In december 2006 is door Provinciale Staten van de provincie Overijssel het ontwikkelingsperspectief Nationaal Landschap Noordoost-Twente vastgesteld. Het Rijk heeft in de Nota Ruimte dit gebied aangewezen als Nationaal Landschap.
Een Nationaal Landschap is een gebied met '(inter-)nationaal zeldzame of unieke landschapskwaliteiten en, in samenhang daarmee, bijzonder natuurlijke en recreatieve kwaliteiten'.

Het gebied Noordoost Twente, bestaande uit de gemeenten Losser, Dinkelland, Oldenzaal en Tubbergen, is gekozen als Nationaal Landschap vanwege de volgende kernkwaliteiten:

  • grote mate van kleinschaligheid;
  • het groene karakter;
  • een samenhangend complex van beken, essen, kampen en moderne ontginningen.

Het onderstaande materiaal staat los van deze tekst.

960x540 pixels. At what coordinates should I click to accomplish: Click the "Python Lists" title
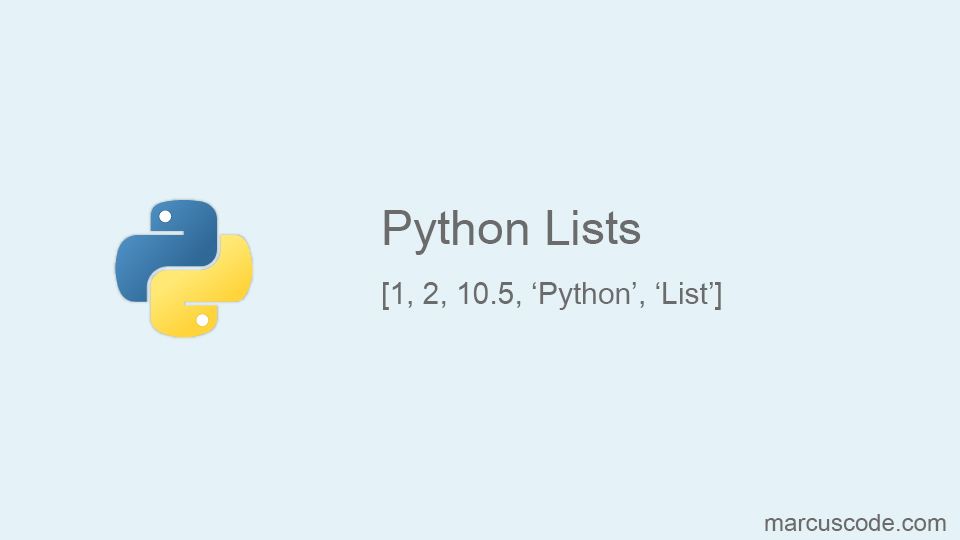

Om deze kwaliteiten te waarborgen is de opgave: behoud, duurzaam beheer en (waar mogelijk) versterking.

De ontwikkelingsrichtingen die het perspectief geeft, zijn:

  • landbouwers maken het landschap (ontwikkeling van landbouw waarbij rekening wordt gehouden met de kernkwaliteiten van het landschap);
  • koester de gebiedskwaliteiten (de structuur en de bijzondere kwaliteit van het landschap koesteren, verder ontwikkelen en versterken);
  • versterk de beleving van een onthaastend landschap (aanleg nieuwe wandel- en fietspaden, routes, (informatie-) voorzieningen om de recreatie te bevorderen. Tegelijkertijd dient echter wel de kwaliteit en sfeer van het gebied behouden te blijven);
  • zorg voor een groene woon- en werkomgeving (vestiging van bewoners en bedrijven in het buitengebied is mogelijk, mits de kernkwaliteiten van het landschap behouden en/of versterkt worden).

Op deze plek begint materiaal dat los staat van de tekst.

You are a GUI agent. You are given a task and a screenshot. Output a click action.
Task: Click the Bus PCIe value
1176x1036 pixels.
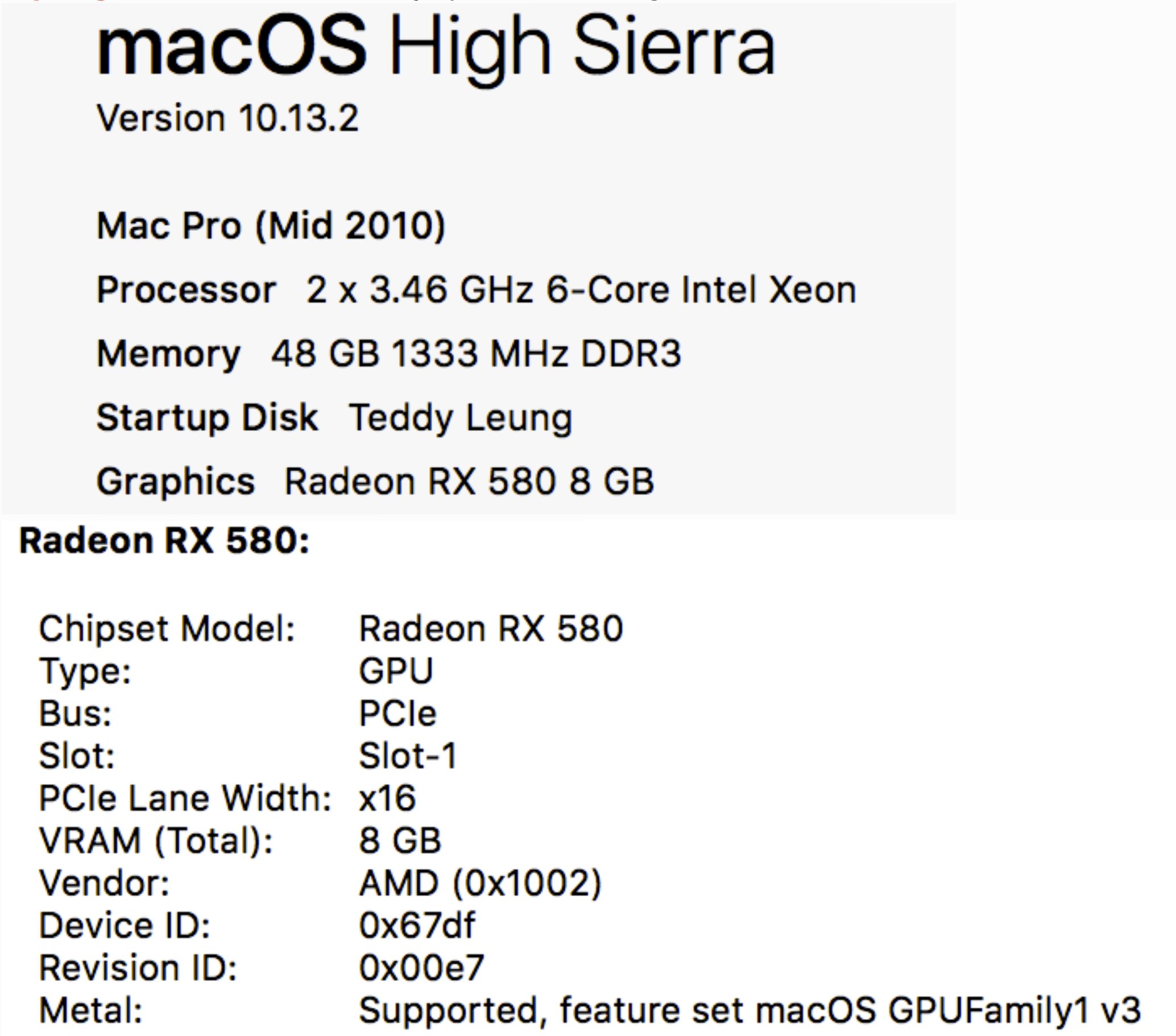(x=397, y=713)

Aan de hand van deze ontwikkelingsrichtingen is een aantal concrete actiepunten benoemd (uitvoeringsprojecten). In het Uitvoeringsprogramma voor het Nationaal Landschap zal uiteindelijk, met zicht op de beschikbare middelen, een keuze gemaakt worden betreffende de uitvoering van de actiepunten.

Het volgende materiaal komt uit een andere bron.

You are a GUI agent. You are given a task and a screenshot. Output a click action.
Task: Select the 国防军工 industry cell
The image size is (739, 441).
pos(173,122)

In de provinciale Omgevingsverordening is voor het Nationaal Landschap Noordoost-Twente bepaald dat ruimtelijke plannen alleen voorzien in nieuwe ontwikkelingen als die bijdragen aan het behoud en ontwikkeling van de kernkwaliteiten van het Nationaal Landschap. De ter plaatse van sportpark Hannekerveld aanwezige kernkwaliteiten van het Nationaal Landschap Noordoost-Twente zijn opgenomen in bijlage 7b van de Omgevingsverordening. Het gaat hier om het landschapstype: oude hoevenlandschap. De hoofdkenmerken van dit landschapstype zijn contrastrijke landschappen met veel variatie op de korte afstand: open es, kleinschalige flank met erf, kleinschalige natte laagtes met veel houtwallen, open heidevelden en –ontginningen. Daartussen kleinere bovenlopen van beken, brongebieden en stuwwallen. Geconcludeerd kan worden dat de beoogde ontwikkeling niet leidt tot een aantasting van de kernwaarden van het Nationaal Landschap Noordoost-Twente.